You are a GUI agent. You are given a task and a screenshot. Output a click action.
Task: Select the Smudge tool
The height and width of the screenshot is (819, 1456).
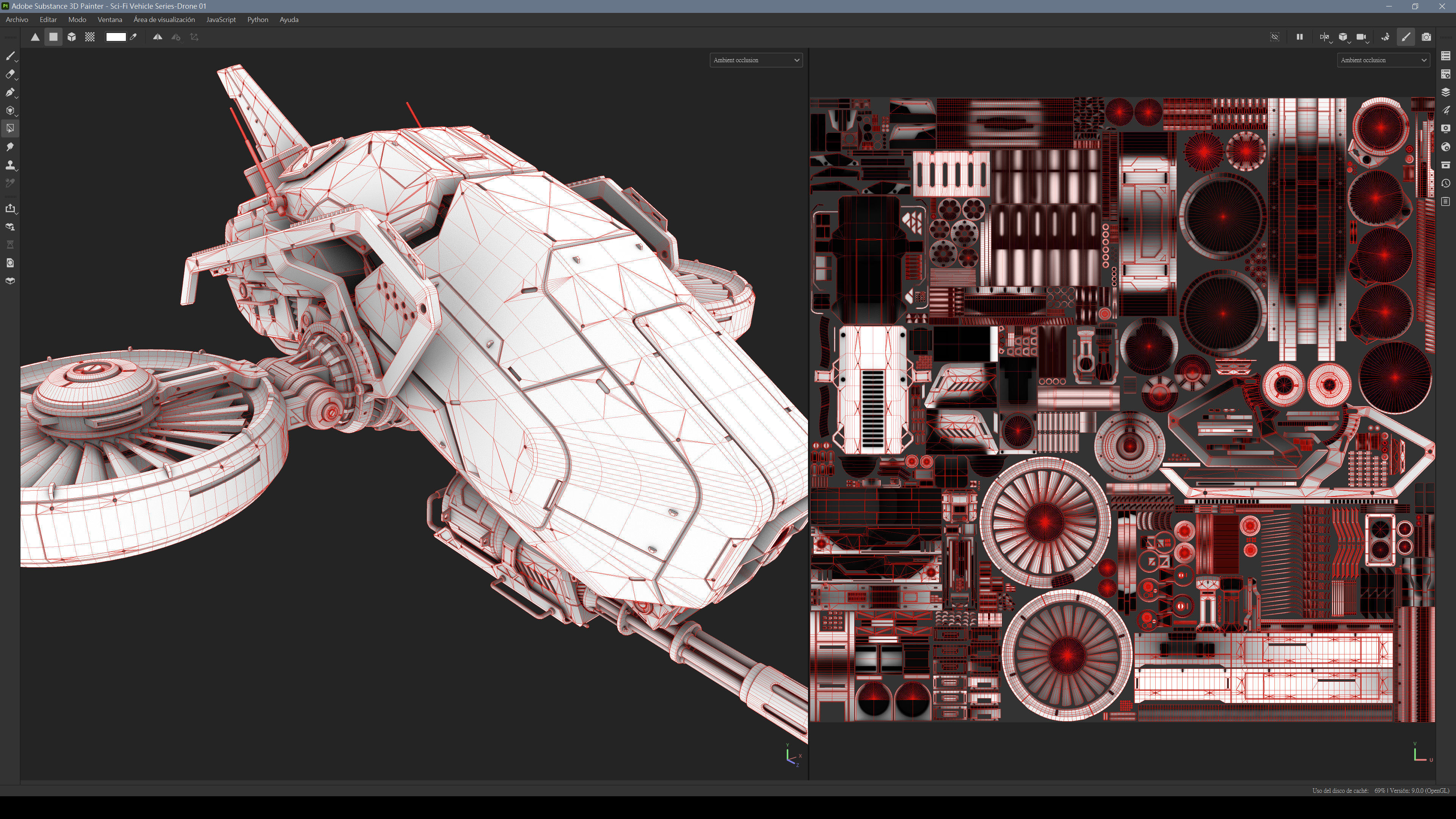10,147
* * * * * * * * *
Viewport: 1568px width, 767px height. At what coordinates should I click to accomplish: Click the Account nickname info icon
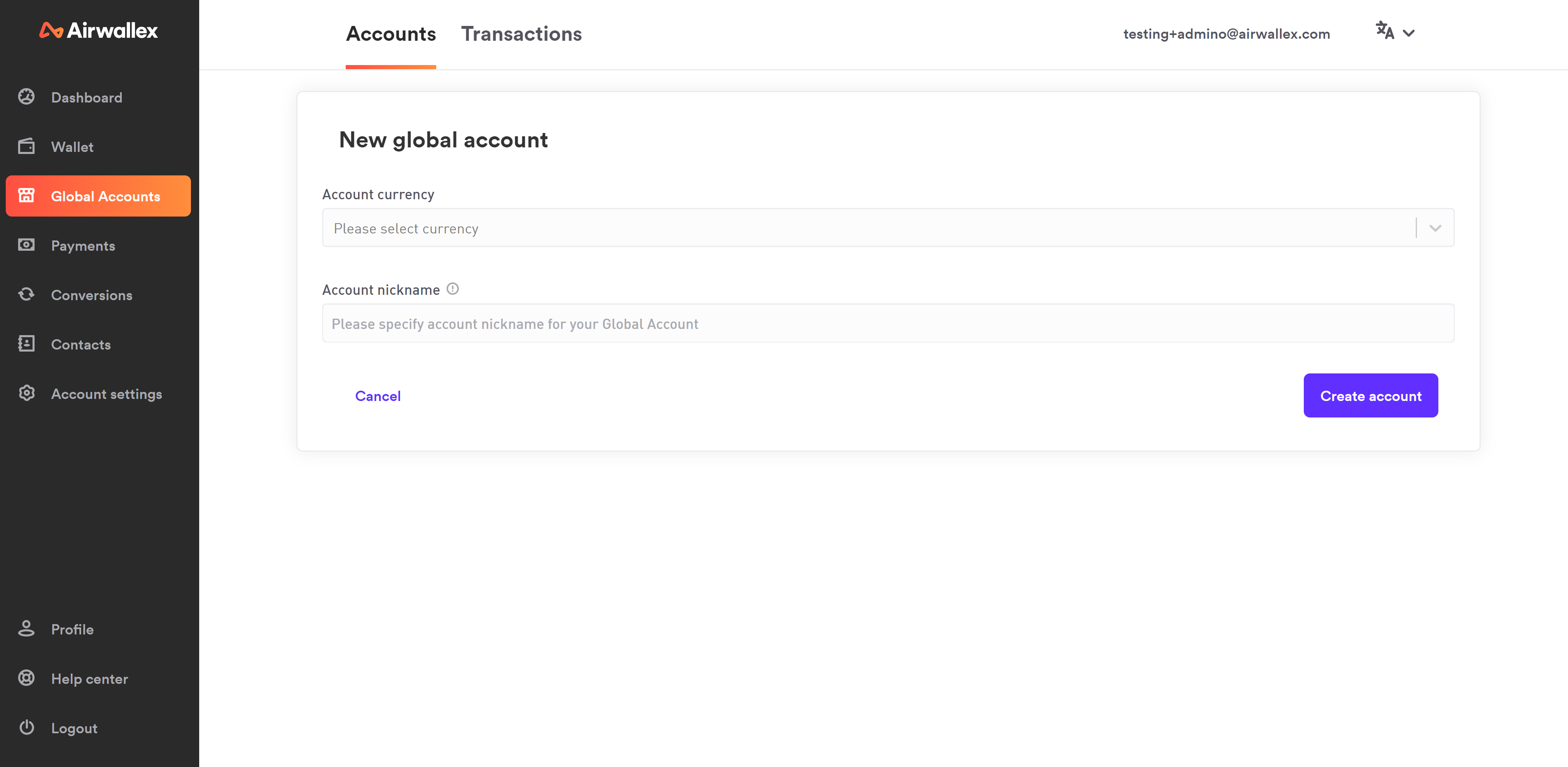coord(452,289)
* * * * * * * * *
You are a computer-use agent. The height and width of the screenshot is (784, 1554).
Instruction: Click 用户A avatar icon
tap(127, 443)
* * * * * * * * *
When a line in the material above includes the word "agent", copy that line.

You are a GUI agent. You are given a task and a screenshot. Output a click action.
You are a computer-use agent. The height and width of the screenshot is (784, 1554).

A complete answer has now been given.